"Ik heb altijd gedacht dat het Paradijs een soort bibliotheek zou zijn" - Jorge Luis Borges

Tussen politiek en publiek

Woensdag, 18 december, 2019

Geschreven door: Eveline Koolhaas-Grosfeld, Marij Leenders
Artikel door: Henk Slechte

Politieke prenten uit een opstandige tijd, 1880-1919

[Recensie] Politiek was tot ca. 1880 voorbehouden aan de liberale elite, daarna betraden ook nieuwe groepen het toneel. Elite en nieuwkomers
kenden elkaar niet en moesten dus aan elkaar wennen. De rode draad van dit boek is dat politieke prenten een belangrijke rol vervulden in het met elkaar in contact komen van enerzijds de elite die in de Tweede Kamer de wetgeving verzorgde en anderzijds de groepen die geen of nauwelijks kiesrecht hadden, maar zich nu in de politieke strijd mengden omdat zij algemeen kiesrecht wilden (socialisten, vrouwen) of gelijke rechten voor bijzonder en openbaar onderwijs (confessionelen). Met het algemeen kiesrecht in 1919 waren de nieuwe groepen en de liberalen voor het kiesrecht gelijk. Het aan elkaar wennen was achter de rug, mede dankzij de
politieke prenten.

Hoe zij die rol vervulden hebben Koolhaas en Leenders voor het eerst onderzocht. Met het toetreden van nieuwe groepen veranderden de spelregels in de politiek én de relatie tussen politiek en publiek, wat in prenten tot uiting kwam. Omdat politici zich gingen beschouwen als volksvertegenwoordigers was het belangrijk dat het volk hen kende. Een spotprent toont een katholiek Kamerlid dat het onplezierig vindt een poos niet in het – satirische – Uilenspiegel te hebben gestaan, want “dan lijkt het of je niets beteekent…” De auteurs behandelen de spotprenten in bladen met een politieke kleur zoals de vooruitstrevend-liberale Uilenspiegel en de socialistische Notenkraker, maar de ondertitel is terecht ‘politieke prent’:
niet alle beeldmateriaal dat politiek en publiek bij elkaar bracht was spottend of karikaturaal. Informatieve boekjes zoals J.H. Speenhoffs De Tweede Kamer in woord en beeld en neutrale politieke prenten vulden dit genre aan. Zo portretteerde Pieter Josselin de Jong in 1887 Kamerleden tijdens het debat over de grondwetsherziening, voor het culturele gezinsblad Eigen Huis. De geestige schetsen stellen zonder felle spot de Kamerleden aan een heel breed publiek voor. Dit boek beschrijft en analyseert ze voor het eerst in dit kader.

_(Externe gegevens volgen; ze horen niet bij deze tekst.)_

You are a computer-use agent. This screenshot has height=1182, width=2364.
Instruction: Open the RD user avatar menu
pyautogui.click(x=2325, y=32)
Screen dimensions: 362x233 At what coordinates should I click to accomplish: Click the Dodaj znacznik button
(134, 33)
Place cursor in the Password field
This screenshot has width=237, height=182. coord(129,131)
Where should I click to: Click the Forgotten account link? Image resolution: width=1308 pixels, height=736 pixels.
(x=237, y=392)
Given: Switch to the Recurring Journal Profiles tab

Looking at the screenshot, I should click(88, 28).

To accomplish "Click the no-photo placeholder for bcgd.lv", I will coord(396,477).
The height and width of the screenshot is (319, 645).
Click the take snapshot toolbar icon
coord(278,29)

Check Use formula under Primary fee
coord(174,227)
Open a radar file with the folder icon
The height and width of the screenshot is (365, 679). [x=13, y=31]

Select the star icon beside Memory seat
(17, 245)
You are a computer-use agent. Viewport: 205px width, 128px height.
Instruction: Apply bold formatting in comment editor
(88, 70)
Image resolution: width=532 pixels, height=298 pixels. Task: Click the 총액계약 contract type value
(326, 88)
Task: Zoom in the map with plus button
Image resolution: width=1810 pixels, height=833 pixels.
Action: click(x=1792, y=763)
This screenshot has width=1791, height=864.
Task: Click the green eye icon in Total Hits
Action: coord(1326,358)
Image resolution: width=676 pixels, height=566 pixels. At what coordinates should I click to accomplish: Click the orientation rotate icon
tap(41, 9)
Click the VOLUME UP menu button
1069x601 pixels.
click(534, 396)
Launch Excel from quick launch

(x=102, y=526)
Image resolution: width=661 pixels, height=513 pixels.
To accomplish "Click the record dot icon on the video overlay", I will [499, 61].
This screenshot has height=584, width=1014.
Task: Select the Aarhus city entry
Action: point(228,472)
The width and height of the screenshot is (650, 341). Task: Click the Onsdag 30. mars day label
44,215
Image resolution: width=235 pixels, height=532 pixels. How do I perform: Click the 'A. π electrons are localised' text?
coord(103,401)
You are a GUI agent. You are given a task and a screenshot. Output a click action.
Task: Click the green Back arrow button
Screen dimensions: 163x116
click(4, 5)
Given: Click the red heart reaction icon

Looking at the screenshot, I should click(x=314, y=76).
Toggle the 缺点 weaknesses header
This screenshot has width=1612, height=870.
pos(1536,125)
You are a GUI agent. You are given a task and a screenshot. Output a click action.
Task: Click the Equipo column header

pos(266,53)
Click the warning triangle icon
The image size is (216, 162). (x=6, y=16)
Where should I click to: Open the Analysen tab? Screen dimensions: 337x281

Politici beseften destijds het belang van spotprenten heel goed. Abraham Kuyper mengde zich zelfs onder het publiek om het commentaar te horen op wat er nu weer verschenen was. De confessionelen hadden geen tekenaar van het kaliber Albert Hahn, die in De Notenkraker onder meer fel opkwam voor het algemeen kiesrecht. De auteurs vertellen dat Abraham Kuyper en de zijnen tekenaar Hahn daarom meer haatten dan SDAP-politici. Het boek eindigt met een citaat uit het Algemeen Handelsblad (1893): “Wat in beeld gebracht wordt, hindert op geheel andere wijze dan wat beschreven wordt door woorden.” De journalist ging eraan voorbij dat juist dit het beeld aantrekkelijk maakte voor publiek en tekenaars, volgens
de auteurs. Zij behandelen veel meer dan hier kan worden samengevat;
hun belangrijke boek biedt een verrassende blik op de rol van de politieke prent toen politiek en publiek met elkaar te maken kregen. De auteurs vullen elkaar aan, de een is kunsthistoricus, de ander politiek historicus, wat bijdraagt aan de hoge kwaliteit. Het is mooi uitgegeven met 80 illustraties, informatieve noten en een personenindex. Het verdient een ereplaats in de boekwinkel.